If we are talking alleys or less visible areas, there are means by which to address safety and security concerns, utilize certain back oriented facing for deliveries and similar activities to enable a better pedestrian experience and transportation flow on the main corridors along with improving general area aesthetics. Sometimes the “backs” of buildings may be community amenity opportunities that need to be planned and constructed in a manner that can allow proper programming. All of this is addressed in some manner by FBCs, and in my opinion, do a better job doing so than more traditional zoning methodologies. Regardless, to say FBC’s don’t address the “back of sites” is completely incorrect, at least any such code worth its salt.
While there is certainly an amount of flexibility in regard to what constitutes a proper form-based code, I do believe the above two misconceptions are important to clarify.
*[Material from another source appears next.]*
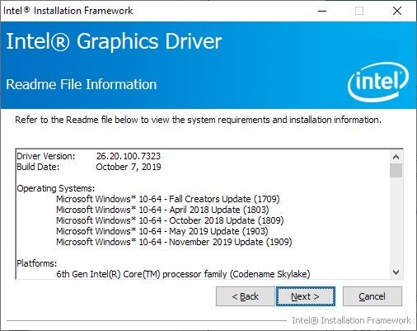The image size is (417, 331).
Task: Click the scroll down arrow of the Readme box
Action: pyautogui.click(x=396, y=272)
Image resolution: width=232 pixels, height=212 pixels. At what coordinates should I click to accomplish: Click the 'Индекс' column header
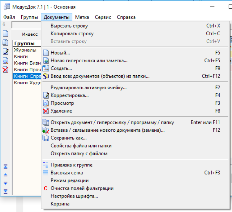(30, 34)
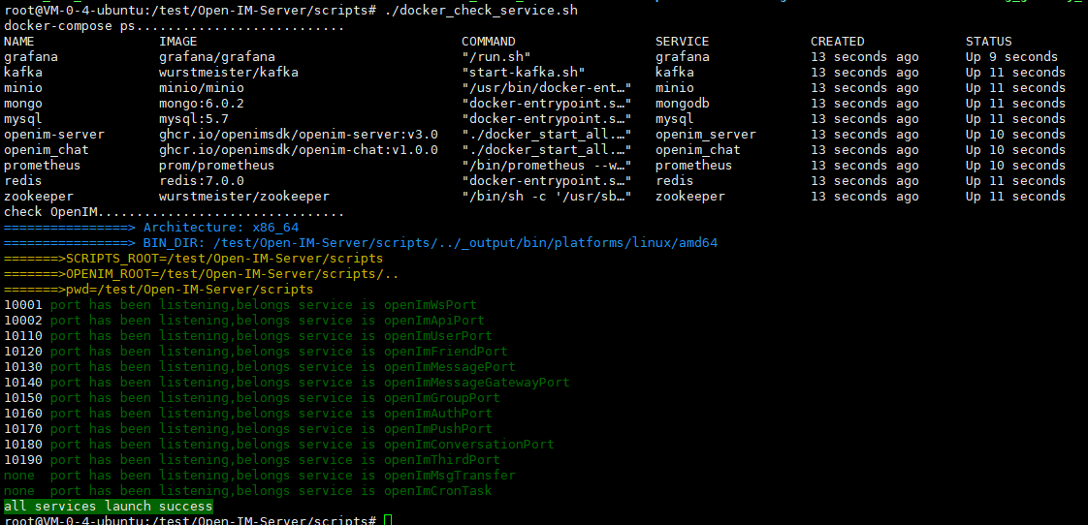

It should also be mentioned that a form-based code is not always the solution for every development scenario, and there are plenty of opportunities where some mesh between traditional zoning methodologies and form-based approached may provide an advantage. That said, we need to understand the underlying terminology and what a form-based code truly is in order to determine which specific approach is best for a particular context.
Brandon A. Palanker
Glen Cove, NY
Editor’s note: The writer is a member of the Form-Based Codes Institue, a Washington, D.C.-based non-profit professional organization dedicated to advancing the understanding and use of form-based codes. The length limit was waived to allow a more complete response to the story.